Important for Kia, anyway. It's the last model to be updated with design director - and Kia CEO - Peter Schreyer's Tiger Nose styling and, as such, makes this family runabout more likely to be taken seriously, and less likely to be used as a future TopGear car dart. The proportions are more agreeable now, too: it's lower, longer and narrower.
There are more pleasing things inside. The dashboard is nicely laid out, there's a funky touchscreen display, it feels rigid enough to deal with a horde of hungry, irritable children and is spacious enough to accommodate said kids and their many necessary extras. UK models get a seven-seat only set-up, and it works well, the rearmost seats folding easily away under the bootfloor. Handy.

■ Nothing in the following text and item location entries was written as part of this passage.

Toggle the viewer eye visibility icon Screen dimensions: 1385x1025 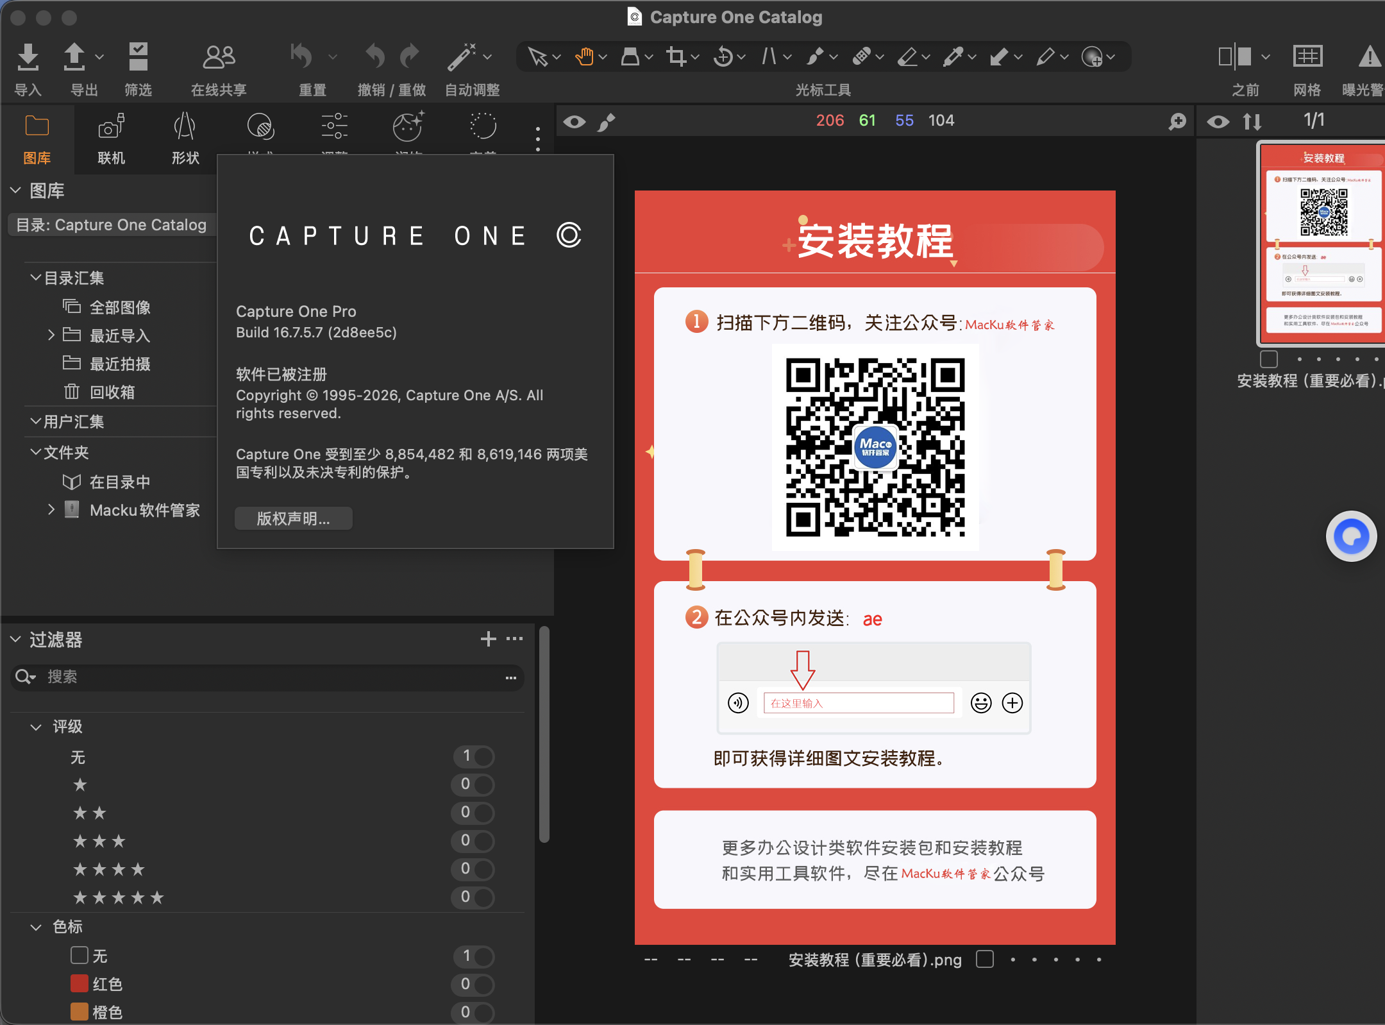point(575,121)
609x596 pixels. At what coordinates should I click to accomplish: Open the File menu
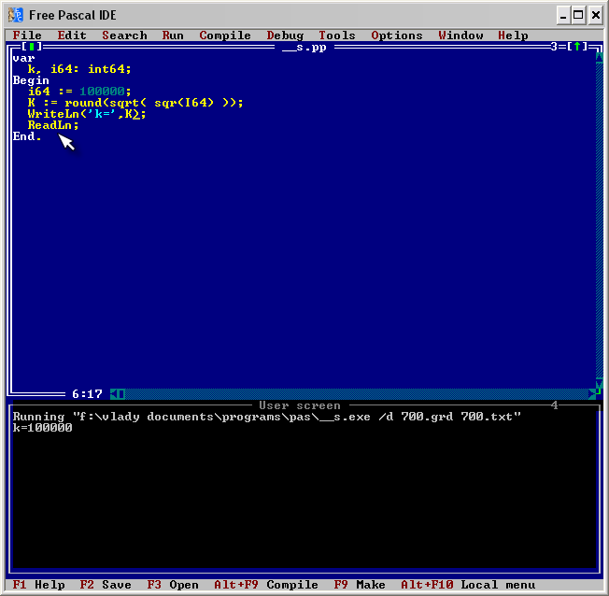(27, 35)
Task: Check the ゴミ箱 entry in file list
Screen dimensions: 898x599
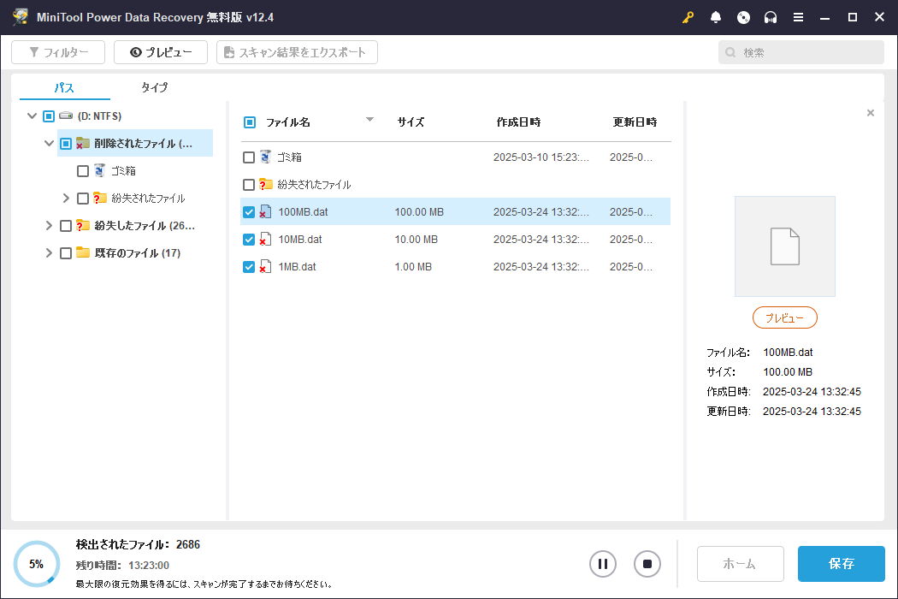Action: [249, 157]
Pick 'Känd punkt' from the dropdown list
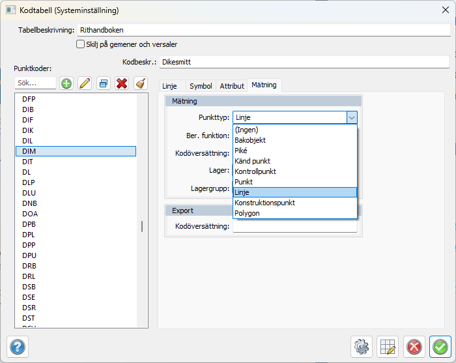This screenshot has height=363, width=456. (x=252, y=161)
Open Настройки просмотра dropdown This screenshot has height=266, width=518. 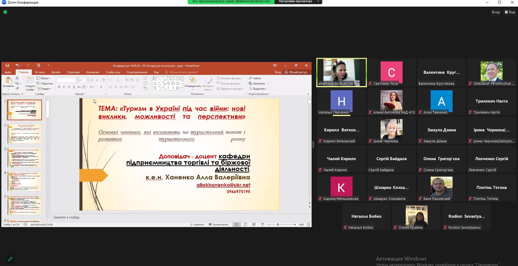298,2
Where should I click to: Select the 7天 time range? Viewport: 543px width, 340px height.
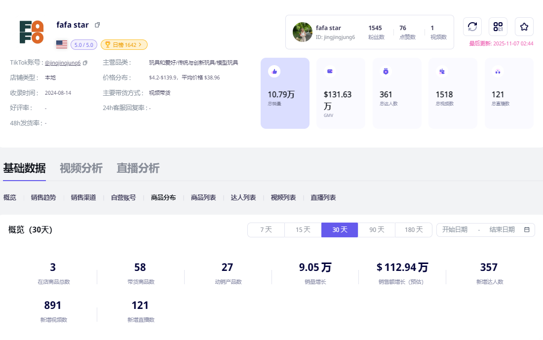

They - and you, the driver, of course - will also be pleasingly cosseted by the ride. The whole car feels settled, quiet and calm. Like a big, friendly hug. Even the electric steering is light and worry-free. Sadly, owners of fireproof underwear might need to look elsewhere, because while the Carens is perfectly acceptable, it's not up there with the class best. The steering is a little too vague, and there's not the same chassis communication you get from, say, a Ford S-Max (a bit of a TG fave). There's not much body roll considering the dimensions, but you won't be setting fastest laps at Spa.
The higher-powered 1.7-litre diesel makes sure of that. OK, so it's quick enough when scooting around, just 0.2sec slower to 62mph than a 2.0-litre diesel S-Max, and it's a better bet than the lower-powered version of this engine (113bhp) or the two petrols (1.6 and 2.0). So the 133bhp diesel is the one we'd have. It's good enough and, to be fair, isn't too intrusive. Plus, this whole discussion about dynamics is a tad pointless in a car designed to ferry people, right?
To that end, we come to cost. Kia tells us indicative pricing will start from around £18,000 - which is just under £5k cheaper than an entry-level S-Max. Five grand. Think about that.
1685cc, 4cyl, FWD, 133bhp, 243lb ft, 56.4mpg, 120g/km CO2, 0-62 in 10.4secs, 119mph, 1516kg
A good-looking, well-built and overall pleasant car. Doesn't handle with the best of them, but should be cheap. Surely that's key for a car like this?